━━ Records for the task ━━

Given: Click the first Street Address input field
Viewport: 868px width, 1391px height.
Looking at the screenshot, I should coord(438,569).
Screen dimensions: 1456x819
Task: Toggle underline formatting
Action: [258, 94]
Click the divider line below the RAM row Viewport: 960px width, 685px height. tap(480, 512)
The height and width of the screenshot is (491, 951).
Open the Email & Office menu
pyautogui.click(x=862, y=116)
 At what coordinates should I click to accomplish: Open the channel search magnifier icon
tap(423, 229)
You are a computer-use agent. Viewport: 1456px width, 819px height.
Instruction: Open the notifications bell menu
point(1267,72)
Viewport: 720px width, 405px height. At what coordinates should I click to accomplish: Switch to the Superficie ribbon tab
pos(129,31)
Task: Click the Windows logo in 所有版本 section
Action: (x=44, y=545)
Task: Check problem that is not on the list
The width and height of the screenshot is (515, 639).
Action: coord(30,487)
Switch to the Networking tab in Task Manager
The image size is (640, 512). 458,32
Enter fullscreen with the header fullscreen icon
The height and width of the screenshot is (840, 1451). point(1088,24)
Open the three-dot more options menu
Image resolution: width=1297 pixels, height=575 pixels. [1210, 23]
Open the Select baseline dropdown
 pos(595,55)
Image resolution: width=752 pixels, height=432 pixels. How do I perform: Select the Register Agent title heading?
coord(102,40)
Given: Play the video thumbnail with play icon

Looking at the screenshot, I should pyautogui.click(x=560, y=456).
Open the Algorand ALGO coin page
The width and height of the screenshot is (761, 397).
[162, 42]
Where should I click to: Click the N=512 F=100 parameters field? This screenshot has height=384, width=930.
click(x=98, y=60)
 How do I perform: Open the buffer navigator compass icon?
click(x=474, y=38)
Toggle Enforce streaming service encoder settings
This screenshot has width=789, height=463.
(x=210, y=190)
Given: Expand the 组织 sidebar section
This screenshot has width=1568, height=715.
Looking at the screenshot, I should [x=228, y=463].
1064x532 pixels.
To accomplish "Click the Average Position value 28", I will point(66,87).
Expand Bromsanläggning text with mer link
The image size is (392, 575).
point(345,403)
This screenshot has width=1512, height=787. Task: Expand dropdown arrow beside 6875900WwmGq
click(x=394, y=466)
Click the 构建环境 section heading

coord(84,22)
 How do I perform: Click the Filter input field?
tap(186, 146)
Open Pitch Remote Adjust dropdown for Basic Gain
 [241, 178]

━━━

**Exercise brief**
Return each line from the rows above that includes the word "should".

**The answer**
Looking at the screenshot, I should coord(438,569).
 At what coordinates should I click to accomplish: Open the channel search magnifier icon
Viewport: 720px width, 405px height. At what coordinates should I click to accomplish: Switch to the Superficie ribbon tab
Looking at the screenshot, I should pyautogui.click(x=560, y=456).
Where should I click to: Click the N=512 F=100 parameters field? This screenshot has height=384, width=930.
Looking at the screenshot, I should [x=228, y=463].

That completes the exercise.